Richard Russo | “Um Verão Mágico em Cape Cod”
Os genes são uma coisa tramada
Para aqueles que julgam o livro pela capa, “Um Verão Mágico em Cape Cod” parecer-se-á com o companheiro perfeito para levar de férias e ter por companhia debaixo do chapéu enquanto o sol faz cócegas nos pés. Não é que este pensamento visual esteja assim tão longe da verdade, mas o romance de Richard Russo está a milhas de ser um simples fait-divers ou puro entretenimento. Num misto de comédia (das grandes) e muita introspecção, tira-se um retrato a preto-e-branco das dinâmicas familiares que vão da primeira infância à ultrapassagem da meia-idade.
Jack Griffin, personagem central da história, é casado com Joy, com quem tem uma filha já em idade adulta chamada Laura (o seu casamento corresponde à segunda metade da história). Cape Cod é o lugar mágico que atravessa toda a narrativa. É onde Jack e os seus pais passavam um mês de férias, sempre em lugares diferentes – por vontade própria e, caso se pusesse a questão, por decisão unânime de todos os senhorios anteriores, dada a pouca estima mostrada -, depois dos “onze meses por ano passados na merda do Midwest”. E onde, ao consultarem os guias imobiliários em busca de uma casa utópica para o futuro, iam dividindo a oferta em duas listas: “Nem como prenda” e “Fora do orçamento”. Foi também em Cape Cod que Griffin e Joy passaram a lua-de-mel, estabelecendo o Grande Acordo de Truro – o plano de vida conjunta que os dois desenharam e que acabou por se ir cumprindo, mesmo sem significar necessariamente um casamento à prova de bala ou imerso em felicidade.

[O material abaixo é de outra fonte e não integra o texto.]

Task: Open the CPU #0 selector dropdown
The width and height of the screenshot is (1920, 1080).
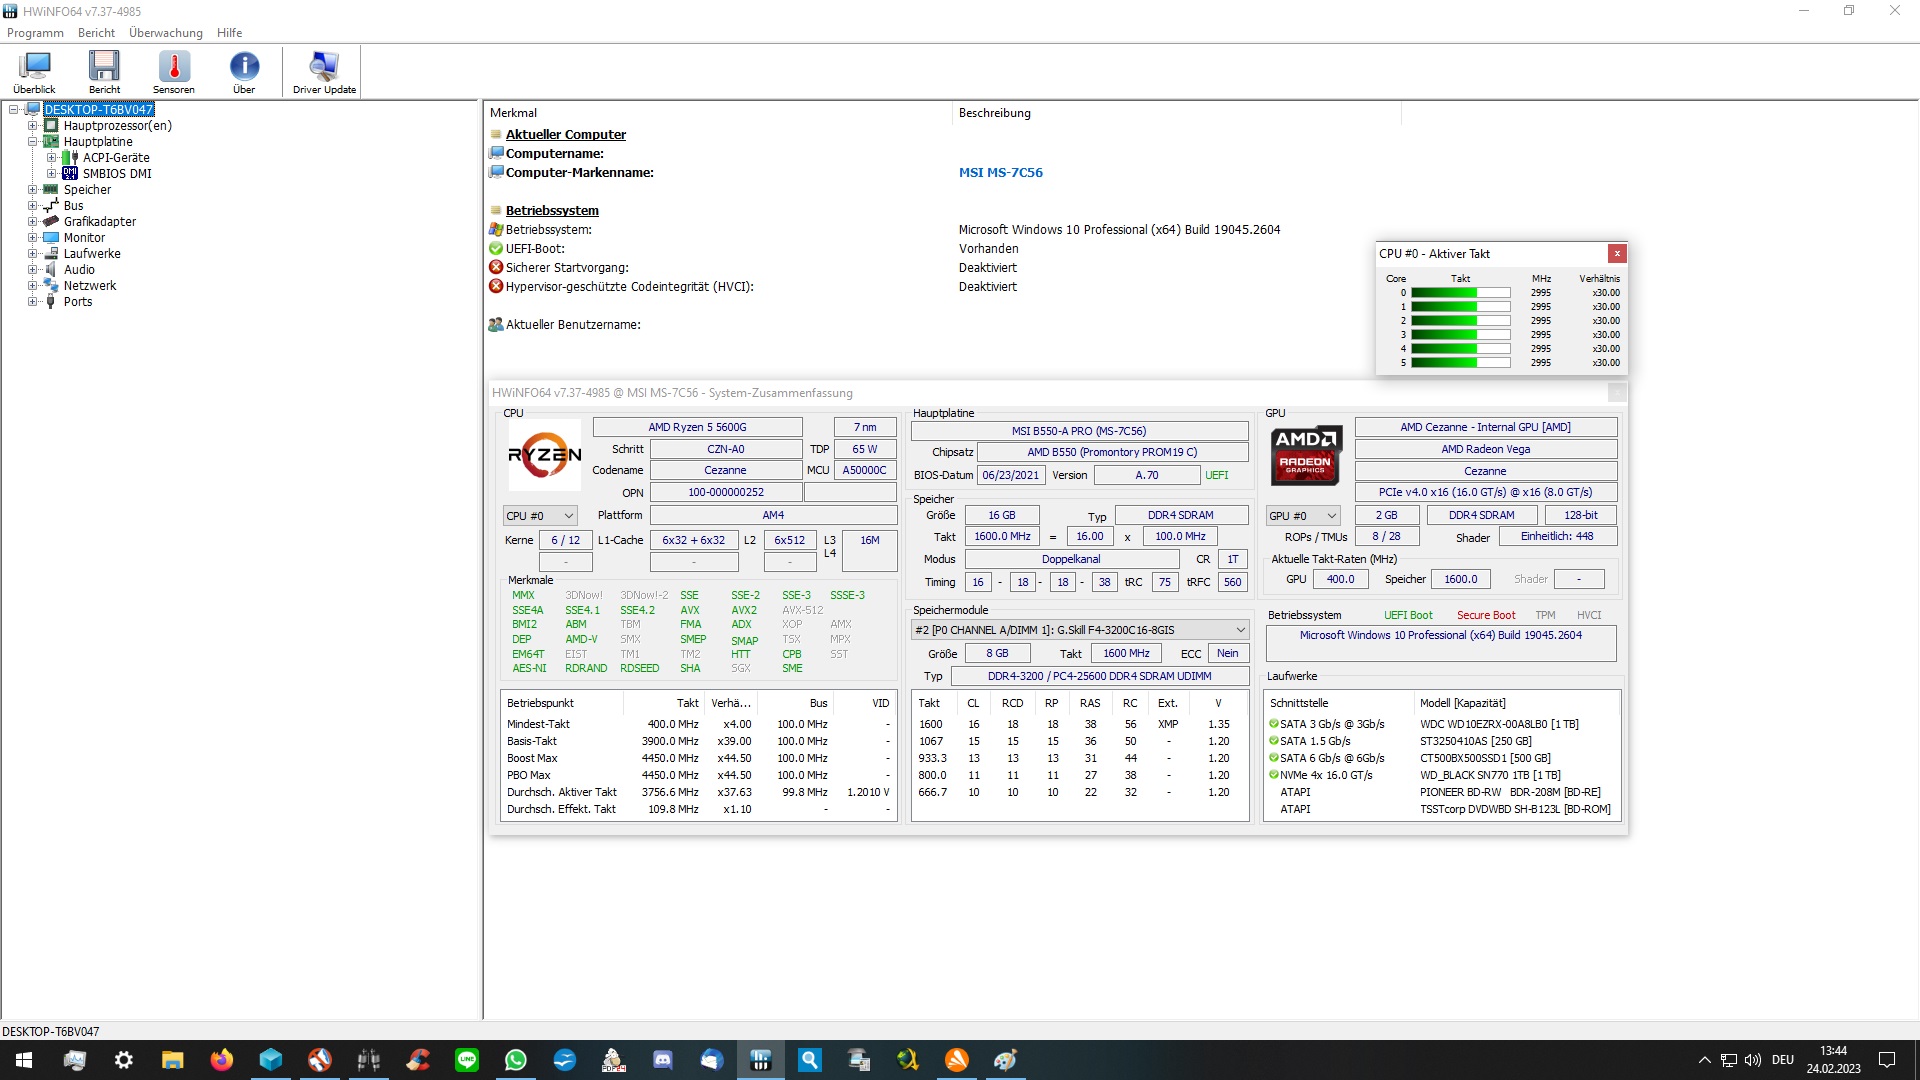Action: click(x=540, y=516)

“Um Verão Mágico em Cape Cod” revela-nos algumas das verdades irrefutáveis da vida: o facto de, todos nós, trazermos os pais gravados no código genético, na consciência e na imaginação, como fantasmas que para sempre lá vão permanecer. A questão, essa, é se conseguimos transformá-los em fantasmas felizes ou se, o que ficará, será apenas uma triste e mal resolvida assombração. Uma boa surpresa.